T.O.A.D Hall - the evolution of a cafe
Last week I wrote about Martin Townshend and his new brewery next to T.O.A.D. Hall Store and Cafe´ and this week I took a few steps across the shiny new deck between the brewery and cafe´ so I could sit down and chat with Ange Morris over a coffee.
Ange has owned T.O.A.D. Hall with her husband Hamish Fletcher (not the legal beagle one) since 2007 and has turned it into a very popular destination.
As well as now having a brewery beside the cafe´ they are about to open the Tap Room, a place you can buy local wines and Townshend Brewery beers to take home with you.
Before we get further into the future of T.O.A.D. Hall let’s look at the history and the name. The old hall that everything else is built around was the original school house in Motueka in the 1850’s and has been moved four or five times in its life. ‘‘From being a school house we believe it became a Salvation Army hall before it was purchased by St Thomas’s Church and then moved to this site where we understand it was originally going to be an art gallery,’’ according to Ange.
‘‘It was moved by market gardeners so it became a fruit and vege stall instead with the name T.O.A.D Hall coming from The Old Anglican Diocesan Hall.
‘‘When we bought the business we bought a fruit and vege shop that sold ice creams and had a coffee machine no one knew how to use. We started selling coffee then that summer decided we should sell cakes to go with the coffee; parents bought ice cream for the kids while they had coffee and cake, that is where the cafe´ momentum started and it has just exploded since then.’’
So what background did the couple bring to T.O.A.D Hall that has enabled them to make it such a success? Not hospitality as you might expect.
Ange and Hamish ran a woodworking business in Christchurch that made traditional style wooden toys and furniture for child care centres, they used to frequent T.O.A.D Hall with their four kids to buy ice creams when they were on holiday. On one visit the owner told them they were going to sell ‘‘and for some reason we thought it would be a good idea to buy it. If you ask the kids they will tell you it is the worst idea, we went from having a nice relaxed lifestyle to working every day in a new hospitality business.’’

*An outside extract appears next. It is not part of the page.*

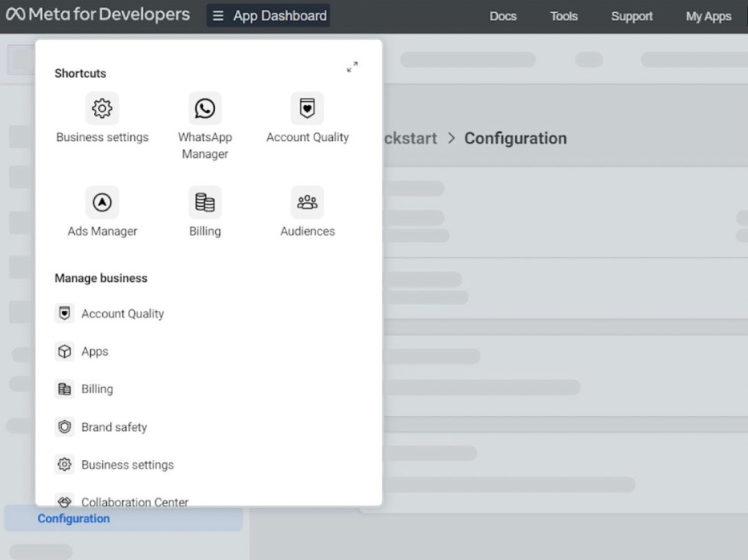The width and height of the screenshot is (748, 560).
Task: Choose Business settings in Manage business list
Action: [127, 465]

The couple had established the wooden toy and furniture business from scratch. ‘‘I went to buy wooden toys and swings for my kids and couldn’t find any so I went to polytech to learn woodworking. I ended up selling them to neighbours and the business naturally grew from there,’’ allowing both Hamish and Ange to work fulltime in it while raising their young family.

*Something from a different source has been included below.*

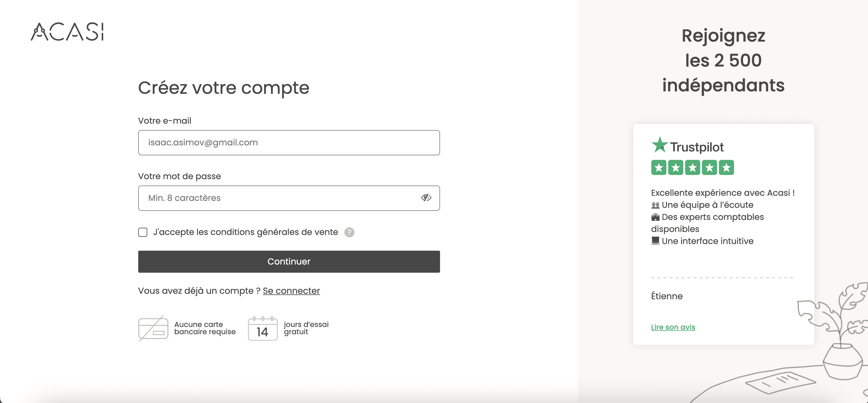The width and height of the screenshot is (868, 403).
Task: Click the crossed-out credit card icon
Action: (153, 328)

They ran the woodworking business from 1997 until 2007 when they bought T.O.A.D Hall.
The previous business experience working with wood lead to them making all of the outdoor furniture at T.O.A.D Hall, ‘‘it is the classic kiwi attitude of we need this so let’s make it. We went from kids furniture to big people’s furniture for the cafe´ and you will still see the boys tinkering away in the workshop out the back of T.O.A.D. Hall.’’
It also meant the couple could work with other local businesses, ‘‘we have some land out the back so an arborist drops off logs, they season in the sun and then we have them milled and he gets half of the wood, we make furniture and other stuff with our share.’’
The business has grown to the stage where Ange says they used to do everything themselves but now occasionally need to bring in specialists for different projects because they just don’t have time.
She say running the business ‘‘is like conducting an orchestra. We went from one part-time employee when we purchased the business 10 years ago, to about 55 fulltime last summer and probably 60 this summer.
For centuries the space that is now T.O.A.D Hall has also had a public function as a meeting place for the community to get together. ‘‘I understand the current site was a meeting place when the wakas used to come in and goods were traded and now we have lots of people who use the cafe´ as a meeting place, from mums and kids to business people looking for some space out of the office.’’
From the original hall Ange and Hamish have extended the courtyard, paved it, added a deck area and now a brewery.
‘‘Martin has built his new brewery and we love having him there, he is doing his thing we are doing our thing and we have a nice sunny courtyard between the businesses.’’
But even as the business has grown over the years Ange recognises that a big part of the richness of what they have to offer is the crew.
‘‘Some of our staff worked parttime when they were at school and now work fulltime. They are making hospitality a career, not just something to do. They are really passionate about the place and what we do. Some have been working here for most of the time we have owned it.
‘‘They are as much a part of the business and vision as we are. Some now have families of their own. Many local kids from within the Motueka community have worked here throughout the years gaining confidence and skills to take with them as they go out into the working world.’’
Ange told me everything that the crew at TOAD Hall does has to be in keeping with the vision she and Hamish have – that they are supporting their people, their community and their planet in a sustainable way.
T.O.A.D Hall is still evolving and growing, adding to the richness of the visitor experience in this wonderful region as well as being an important part of the community in Motueka.
Ange Morris of T.O.A.D. Hall in Motueka - furniture maker turned cafe owner.
T.O.A.D. Hall was once a school house.